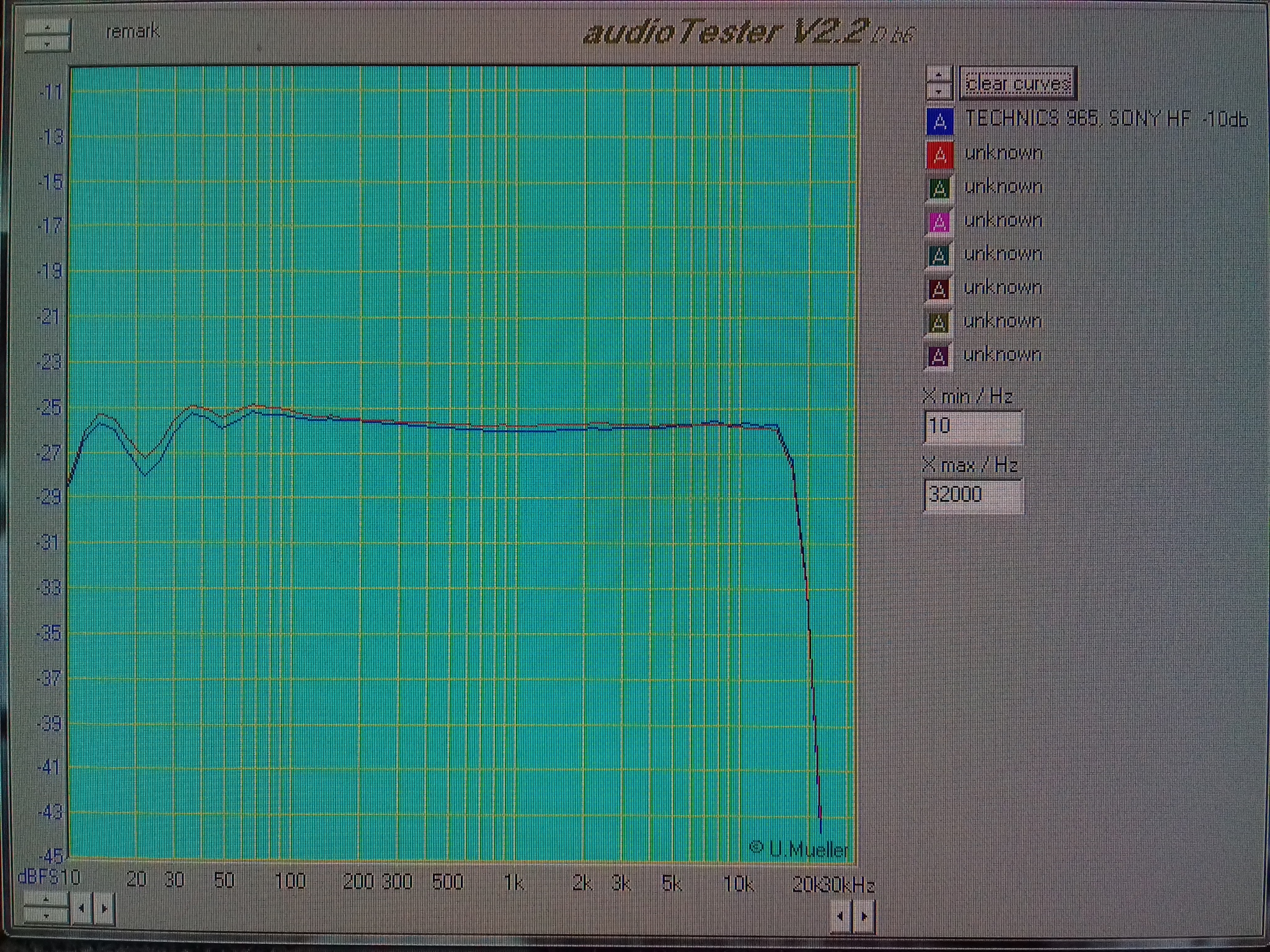
Task: Click the dark red curve A icon
Action: pyautogui.click(x=939, y=289)
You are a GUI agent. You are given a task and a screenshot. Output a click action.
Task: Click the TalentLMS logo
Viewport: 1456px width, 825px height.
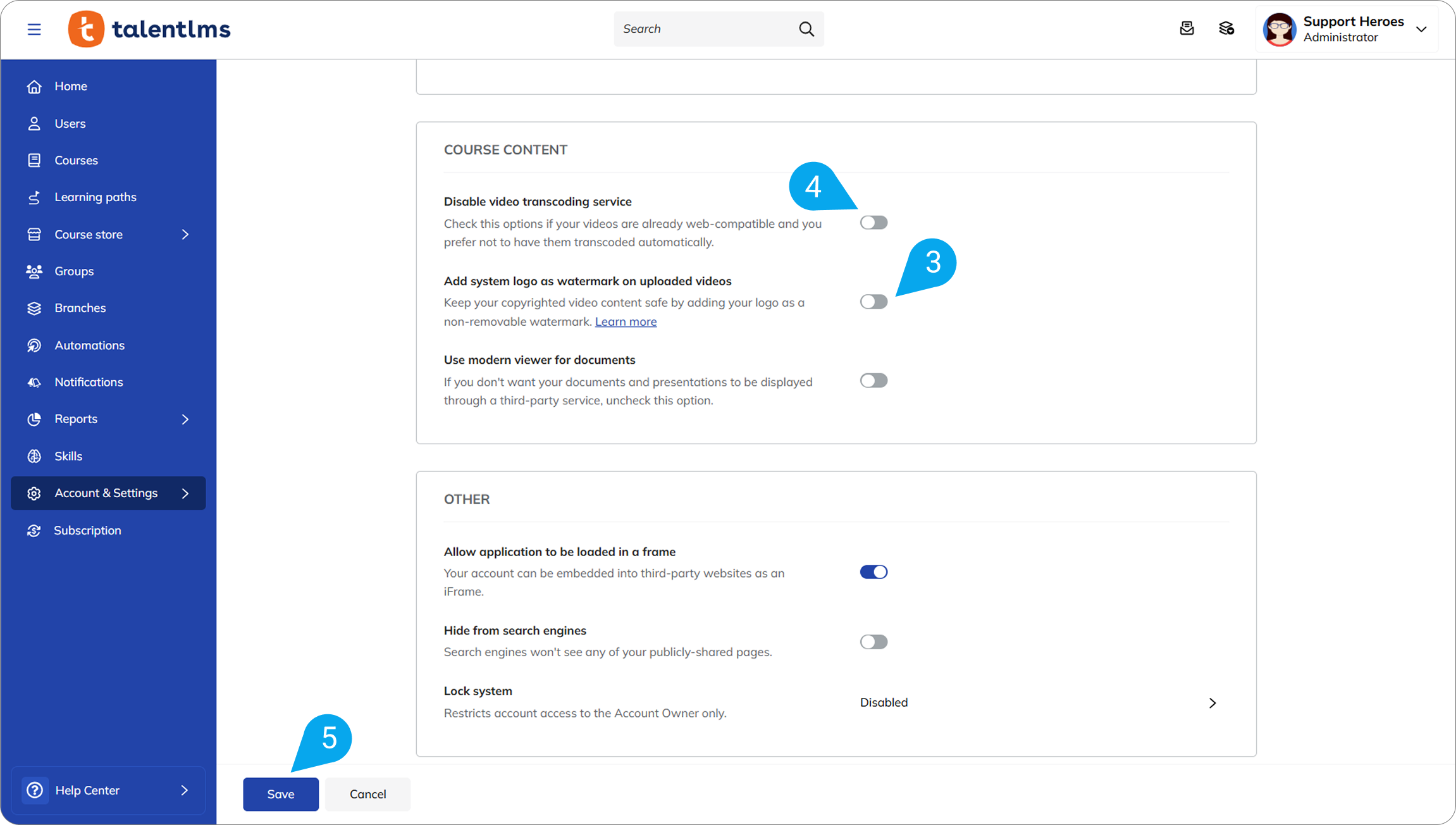pyautogui.click(x=150, y=29)
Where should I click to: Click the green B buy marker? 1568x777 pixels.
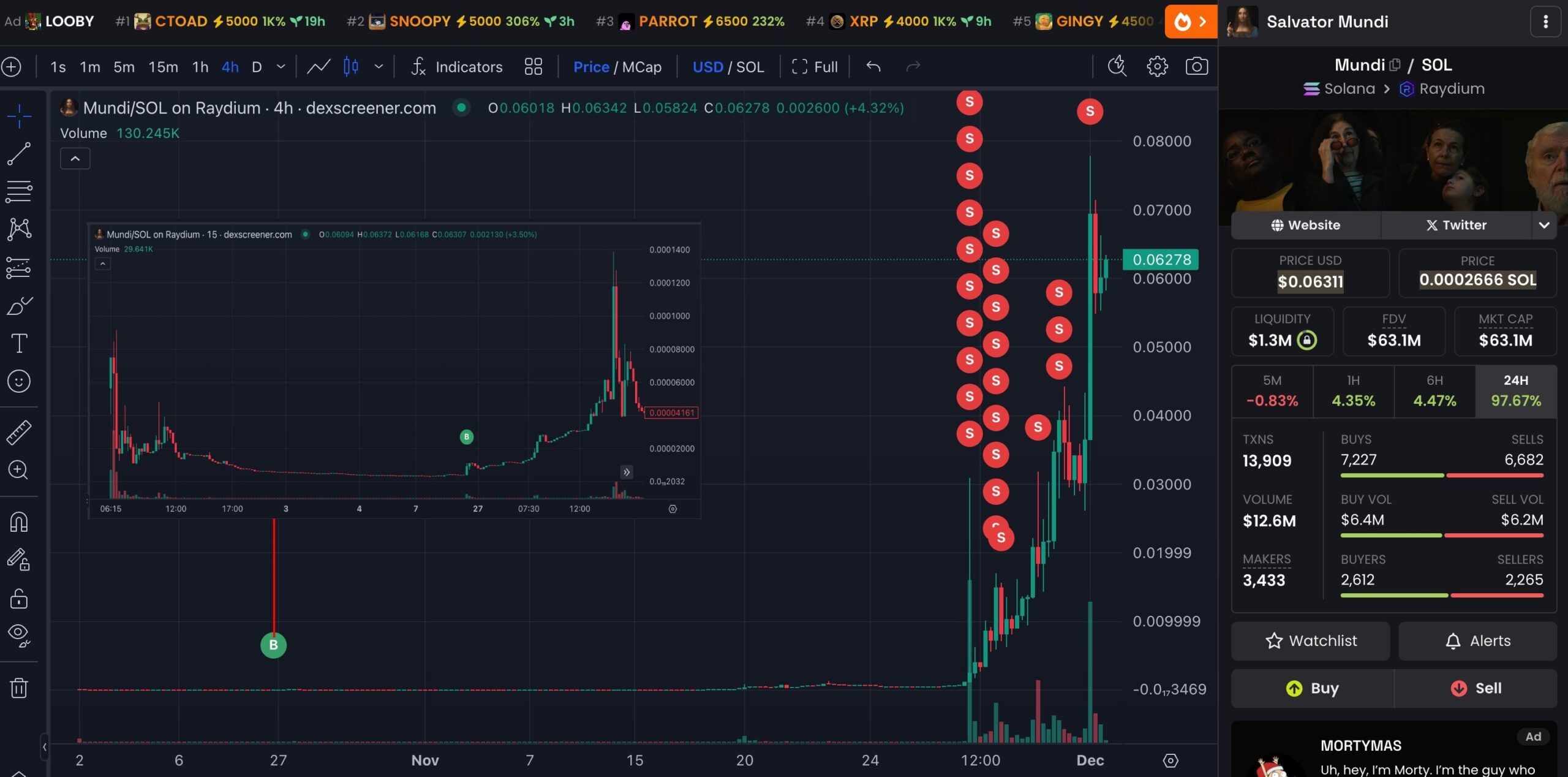click(273, 645)
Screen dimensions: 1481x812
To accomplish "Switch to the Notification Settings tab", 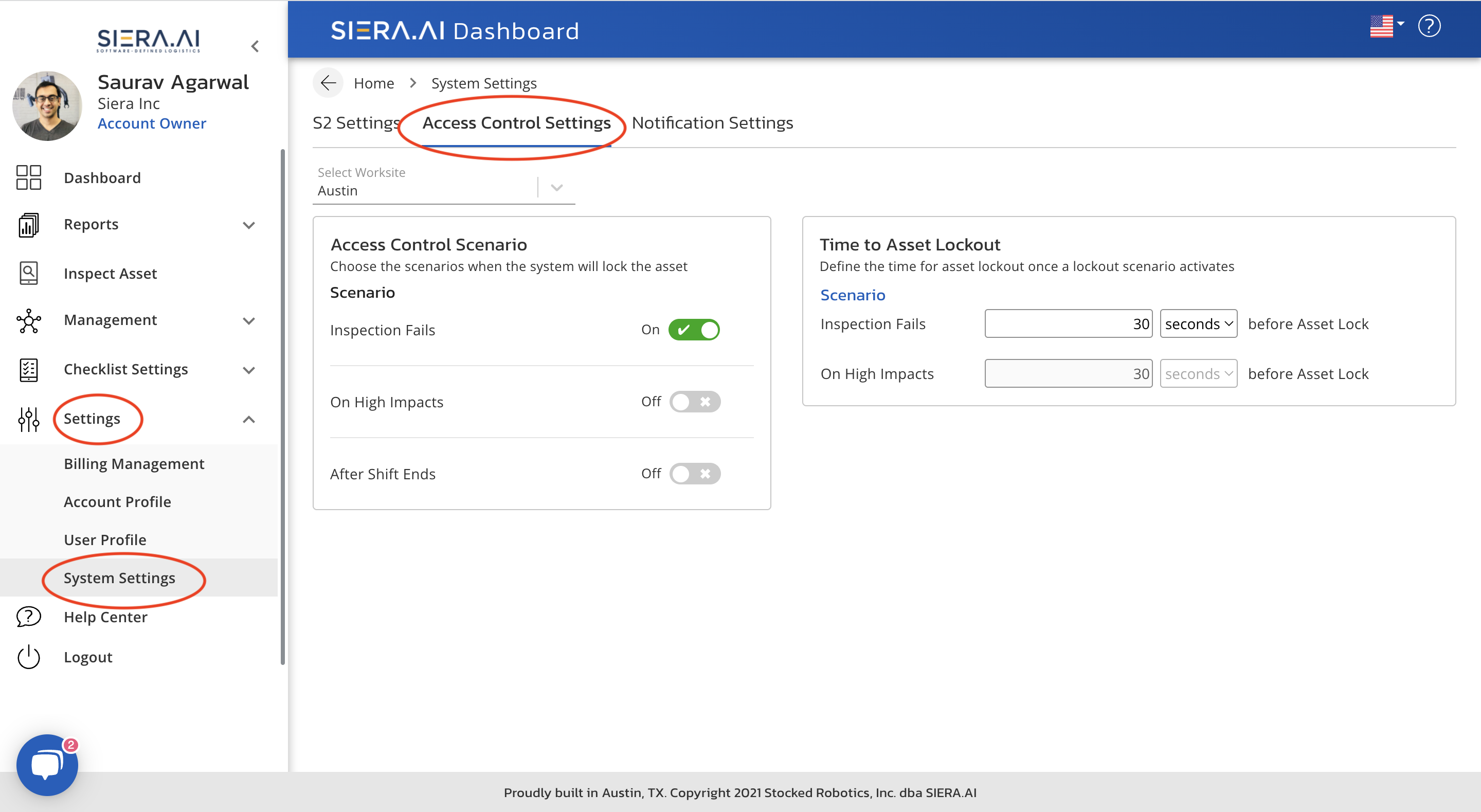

····················

REQUIRED WORK = Please retype the lines from the one that contains "Viewport: 1456px width, 825px height." to the final line of the records, both included, exactly as written and without any pictures.

FINISHED TASK =
Viewport: 1456px width, 825px height.
pyautogui.click(x=150, y=29)
Where should I click to: Click the green B buy marker? 1568x777 pixels.
click(273, 645)
Screen dimensions: 1481x812
To accomplish "Switch to the Notification Settings tab", 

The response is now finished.